Where did the service mesh come from?
The origins of the service mesh model can be traced in the evolution of server-side applications over the past several decades.
Consider the typical “three-tiered” architecture of a medium-sized web application in the 2000’s. In this model, application logic, web serving logic, and storage logic are each a separate layer. The communication between layers, while complex, is limited in scope—there are only two hops, after all.
When this architectural approach was pushed to a very high scale, it started to break. Companies like Google, Netflix, and Twitter, faced with massive traffic requirements, implemented what was effectively a predecessor of the cloud native approach: the application layer was split into microservices, and the tiers became a topology. These systems solved this complexity by adopting a generalized communication layer , usually in the form of a library—Twitter’s Finagle, Netflix’s Hystrix, and Google’s Stubby being cases in point.
Fast forward to the modern service mesh. The service mesh combines this idea of explicitly handling service-to-service communication with two additional cloud native components. First, containers, which provide resource isolation and dependency management, and allow the service mesh logic to be implemented as a proxy, rather than as part of the application. Second, container orchestrators (e.g. Kubernetes), which provide ways of deploying thousands of proxies without a massive operational cost. These factors mean that we have a better alternative to the library approach: rather than binding service mesh functionality at compile time, we can bind it at runtime, allowing us to completely decouple these platform-level features from the application itself.

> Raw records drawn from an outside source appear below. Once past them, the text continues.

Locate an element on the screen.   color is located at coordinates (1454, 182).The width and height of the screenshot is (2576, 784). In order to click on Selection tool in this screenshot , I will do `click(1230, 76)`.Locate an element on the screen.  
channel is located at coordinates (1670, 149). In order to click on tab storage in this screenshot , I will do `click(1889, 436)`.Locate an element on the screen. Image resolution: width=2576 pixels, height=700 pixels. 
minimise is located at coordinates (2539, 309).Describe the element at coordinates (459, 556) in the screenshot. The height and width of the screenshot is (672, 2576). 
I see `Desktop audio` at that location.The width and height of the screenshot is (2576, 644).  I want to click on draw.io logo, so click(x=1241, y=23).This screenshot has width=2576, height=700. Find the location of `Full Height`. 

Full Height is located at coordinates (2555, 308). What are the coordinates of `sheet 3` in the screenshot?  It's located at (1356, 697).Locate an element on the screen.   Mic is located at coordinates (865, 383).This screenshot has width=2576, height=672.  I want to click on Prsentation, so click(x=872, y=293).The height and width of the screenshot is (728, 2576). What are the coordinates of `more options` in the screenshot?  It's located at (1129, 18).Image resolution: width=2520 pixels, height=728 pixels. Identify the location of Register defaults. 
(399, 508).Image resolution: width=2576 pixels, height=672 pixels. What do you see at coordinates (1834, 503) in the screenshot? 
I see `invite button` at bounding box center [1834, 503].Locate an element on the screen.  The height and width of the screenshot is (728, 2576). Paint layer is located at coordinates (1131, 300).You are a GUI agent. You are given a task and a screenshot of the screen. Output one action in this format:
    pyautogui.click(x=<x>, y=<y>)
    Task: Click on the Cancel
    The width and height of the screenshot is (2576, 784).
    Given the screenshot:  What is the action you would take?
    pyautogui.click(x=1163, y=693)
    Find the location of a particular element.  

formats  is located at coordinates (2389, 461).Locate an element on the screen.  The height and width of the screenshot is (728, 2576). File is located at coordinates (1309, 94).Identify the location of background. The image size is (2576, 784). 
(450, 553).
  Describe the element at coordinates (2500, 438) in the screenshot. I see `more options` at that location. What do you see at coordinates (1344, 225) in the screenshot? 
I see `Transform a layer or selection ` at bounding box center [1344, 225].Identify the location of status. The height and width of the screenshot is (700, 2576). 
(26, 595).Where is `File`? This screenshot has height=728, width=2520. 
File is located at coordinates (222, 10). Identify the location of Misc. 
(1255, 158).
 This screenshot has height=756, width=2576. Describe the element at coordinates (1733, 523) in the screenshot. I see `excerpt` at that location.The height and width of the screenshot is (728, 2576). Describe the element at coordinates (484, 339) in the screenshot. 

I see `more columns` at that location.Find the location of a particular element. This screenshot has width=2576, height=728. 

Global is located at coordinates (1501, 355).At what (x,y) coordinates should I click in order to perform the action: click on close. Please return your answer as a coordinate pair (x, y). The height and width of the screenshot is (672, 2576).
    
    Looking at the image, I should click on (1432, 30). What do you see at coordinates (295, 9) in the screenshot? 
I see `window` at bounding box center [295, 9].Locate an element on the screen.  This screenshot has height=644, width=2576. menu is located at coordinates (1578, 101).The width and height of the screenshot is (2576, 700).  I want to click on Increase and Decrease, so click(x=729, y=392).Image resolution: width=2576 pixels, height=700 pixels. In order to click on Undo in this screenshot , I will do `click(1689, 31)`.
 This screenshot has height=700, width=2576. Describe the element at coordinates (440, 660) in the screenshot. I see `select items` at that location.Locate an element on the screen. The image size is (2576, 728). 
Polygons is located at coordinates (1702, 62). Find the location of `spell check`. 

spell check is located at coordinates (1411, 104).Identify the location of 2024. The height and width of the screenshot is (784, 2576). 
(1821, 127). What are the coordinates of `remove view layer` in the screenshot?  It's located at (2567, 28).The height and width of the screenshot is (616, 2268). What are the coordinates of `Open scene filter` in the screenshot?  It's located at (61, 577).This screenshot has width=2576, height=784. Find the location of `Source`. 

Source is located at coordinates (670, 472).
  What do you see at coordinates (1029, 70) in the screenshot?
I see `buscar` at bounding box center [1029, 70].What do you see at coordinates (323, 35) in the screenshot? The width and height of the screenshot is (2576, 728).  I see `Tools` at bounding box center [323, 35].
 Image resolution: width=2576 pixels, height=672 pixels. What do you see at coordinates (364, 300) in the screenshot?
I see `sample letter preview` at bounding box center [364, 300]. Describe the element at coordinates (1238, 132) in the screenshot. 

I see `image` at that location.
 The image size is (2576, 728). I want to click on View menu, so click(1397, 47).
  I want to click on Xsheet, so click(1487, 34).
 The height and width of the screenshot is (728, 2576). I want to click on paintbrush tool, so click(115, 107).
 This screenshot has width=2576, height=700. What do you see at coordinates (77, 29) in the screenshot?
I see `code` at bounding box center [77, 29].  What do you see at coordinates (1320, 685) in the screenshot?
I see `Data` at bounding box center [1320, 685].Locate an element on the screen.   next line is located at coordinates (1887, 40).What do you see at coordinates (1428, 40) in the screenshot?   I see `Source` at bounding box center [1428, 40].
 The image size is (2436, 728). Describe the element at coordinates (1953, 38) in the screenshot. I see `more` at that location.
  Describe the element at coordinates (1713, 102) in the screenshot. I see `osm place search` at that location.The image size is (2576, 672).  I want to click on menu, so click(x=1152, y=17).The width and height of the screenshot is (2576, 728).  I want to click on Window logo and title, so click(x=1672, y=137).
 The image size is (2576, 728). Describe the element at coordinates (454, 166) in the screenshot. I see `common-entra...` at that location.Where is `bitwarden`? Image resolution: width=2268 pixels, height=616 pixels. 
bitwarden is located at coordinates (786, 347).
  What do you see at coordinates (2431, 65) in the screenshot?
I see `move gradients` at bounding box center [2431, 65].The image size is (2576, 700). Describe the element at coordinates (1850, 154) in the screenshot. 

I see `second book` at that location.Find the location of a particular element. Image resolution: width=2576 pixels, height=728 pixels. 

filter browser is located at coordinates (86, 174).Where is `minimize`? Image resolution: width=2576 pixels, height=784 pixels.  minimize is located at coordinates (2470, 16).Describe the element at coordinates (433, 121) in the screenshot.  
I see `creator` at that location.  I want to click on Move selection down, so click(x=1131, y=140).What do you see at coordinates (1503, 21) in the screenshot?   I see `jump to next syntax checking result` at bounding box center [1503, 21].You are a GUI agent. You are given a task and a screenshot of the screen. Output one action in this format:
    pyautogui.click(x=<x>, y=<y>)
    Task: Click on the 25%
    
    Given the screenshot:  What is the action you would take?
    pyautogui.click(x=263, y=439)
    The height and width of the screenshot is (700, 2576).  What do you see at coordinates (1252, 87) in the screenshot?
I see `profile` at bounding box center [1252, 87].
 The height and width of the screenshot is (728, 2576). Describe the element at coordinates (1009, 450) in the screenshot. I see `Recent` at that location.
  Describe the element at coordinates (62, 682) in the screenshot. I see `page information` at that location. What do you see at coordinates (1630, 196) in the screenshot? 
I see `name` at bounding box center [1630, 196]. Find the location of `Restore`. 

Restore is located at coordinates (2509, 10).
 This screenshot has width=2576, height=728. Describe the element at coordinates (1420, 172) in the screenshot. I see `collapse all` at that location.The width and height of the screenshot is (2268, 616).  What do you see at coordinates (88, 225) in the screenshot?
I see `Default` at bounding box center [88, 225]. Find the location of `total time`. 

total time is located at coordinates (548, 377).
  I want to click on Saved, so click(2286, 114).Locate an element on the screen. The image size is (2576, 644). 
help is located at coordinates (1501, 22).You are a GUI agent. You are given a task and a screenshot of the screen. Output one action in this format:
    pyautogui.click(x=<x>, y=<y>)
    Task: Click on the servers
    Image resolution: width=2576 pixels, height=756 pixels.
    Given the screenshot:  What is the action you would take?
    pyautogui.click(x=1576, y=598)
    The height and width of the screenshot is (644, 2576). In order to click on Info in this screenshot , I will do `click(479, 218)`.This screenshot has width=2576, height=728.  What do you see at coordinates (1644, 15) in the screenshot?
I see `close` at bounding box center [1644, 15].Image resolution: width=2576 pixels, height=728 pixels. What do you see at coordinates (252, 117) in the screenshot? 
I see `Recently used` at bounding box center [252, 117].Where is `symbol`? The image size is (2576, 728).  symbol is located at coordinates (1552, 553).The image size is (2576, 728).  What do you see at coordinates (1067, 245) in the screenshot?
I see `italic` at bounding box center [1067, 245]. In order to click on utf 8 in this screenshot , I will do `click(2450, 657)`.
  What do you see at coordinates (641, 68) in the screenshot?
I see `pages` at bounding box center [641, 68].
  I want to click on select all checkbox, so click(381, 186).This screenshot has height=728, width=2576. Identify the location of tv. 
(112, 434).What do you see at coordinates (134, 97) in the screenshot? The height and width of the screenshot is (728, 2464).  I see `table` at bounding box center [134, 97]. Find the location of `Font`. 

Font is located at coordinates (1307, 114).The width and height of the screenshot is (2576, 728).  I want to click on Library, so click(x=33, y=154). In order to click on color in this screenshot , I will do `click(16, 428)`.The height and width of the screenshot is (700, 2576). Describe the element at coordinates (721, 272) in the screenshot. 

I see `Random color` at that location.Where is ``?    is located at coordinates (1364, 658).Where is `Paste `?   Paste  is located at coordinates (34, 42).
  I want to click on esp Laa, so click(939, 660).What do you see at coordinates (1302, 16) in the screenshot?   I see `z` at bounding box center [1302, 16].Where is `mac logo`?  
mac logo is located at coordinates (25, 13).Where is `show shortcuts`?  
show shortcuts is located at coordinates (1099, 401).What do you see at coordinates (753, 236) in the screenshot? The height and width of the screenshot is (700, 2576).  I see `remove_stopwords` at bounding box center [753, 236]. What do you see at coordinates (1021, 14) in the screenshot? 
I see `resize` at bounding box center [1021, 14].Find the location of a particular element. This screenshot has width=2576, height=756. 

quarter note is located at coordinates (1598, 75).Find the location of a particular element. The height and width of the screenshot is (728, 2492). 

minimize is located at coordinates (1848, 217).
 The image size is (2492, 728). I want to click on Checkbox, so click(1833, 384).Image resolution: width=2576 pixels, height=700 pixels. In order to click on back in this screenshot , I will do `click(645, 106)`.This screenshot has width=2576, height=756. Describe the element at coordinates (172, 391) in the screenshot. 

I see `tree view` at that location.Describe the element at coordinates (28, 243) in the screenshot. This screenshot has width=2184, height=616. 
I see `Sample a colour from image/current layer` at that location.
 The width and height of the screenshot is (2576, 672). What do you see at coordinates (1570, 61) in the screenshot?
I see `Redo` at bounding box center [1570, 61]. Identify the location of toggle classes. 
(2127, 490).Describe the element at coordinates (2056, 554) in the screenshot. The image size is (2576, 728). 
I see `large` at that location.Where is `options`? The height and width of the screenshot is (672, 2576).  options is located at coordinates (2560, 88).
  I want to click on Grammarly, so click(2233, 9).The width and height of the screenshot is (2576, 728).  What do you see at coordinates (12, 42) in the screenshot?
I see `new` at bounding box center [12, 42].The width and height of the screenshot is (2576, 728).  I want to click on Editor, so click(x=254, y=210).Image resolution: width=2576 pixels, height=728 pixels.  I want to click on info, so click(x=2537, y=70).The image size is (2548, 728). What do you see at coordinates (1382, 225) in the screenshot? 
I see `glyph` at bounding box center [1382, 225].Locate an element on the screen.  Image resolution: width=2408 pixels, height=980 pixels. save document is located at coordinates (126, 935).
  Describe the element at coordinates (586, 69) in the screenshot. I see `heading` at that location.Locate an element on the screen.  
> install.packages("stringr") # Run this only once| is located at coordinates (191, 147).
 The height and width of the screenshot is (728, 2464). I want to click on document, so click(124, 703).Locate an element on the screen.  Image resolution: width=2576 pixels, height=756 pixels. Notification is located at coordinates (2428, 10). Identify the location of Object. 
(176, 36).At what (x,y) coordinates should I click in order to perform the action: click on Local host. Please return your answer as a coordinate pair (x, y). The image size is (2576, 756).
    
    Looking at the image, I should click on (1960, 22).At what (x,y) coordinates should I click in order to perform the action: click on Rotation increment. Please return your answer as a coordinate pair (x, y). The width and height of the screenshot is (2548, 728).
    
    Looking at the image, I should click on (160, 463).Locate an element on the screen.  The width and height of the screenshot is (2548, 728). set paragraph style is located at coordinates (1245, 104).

What’s the future of the service mesh?
The frantic pace of service mesh adoption is showing little sign of slowing down. As with most successful technology, the ultimate future of the service mesh is probably quite boring: to recede into the background, present but taken for granted and not actually given too much attention.
The exciting future of the service mesh, then, is not so much how the technology itself advances but rather in what it unlocks. What kinds of new things are we able to do, once a service mesh is in place? For example, platform tools like Dive build on top of the service mesh to provide a global view of all application components across all clusters, tied to service level objectives (SLOs). This kind of approach would never be possible without tools like Linkerd.
The service mesh continues its meteoric rise to becoming a widely-used and critical component of the cloud native stack. From its humble beginnings as the first service mesh project in 2017, Linkerd is now in production at organizations like Microsoft, HP, Walmart, and Nordstrom, and adoption shows no sign of slowing down. If you are using Kubernetes, Linkerd is fully open source and available to you today. You’re only minutes away from getting concrete, hands-on experience with the service mesh!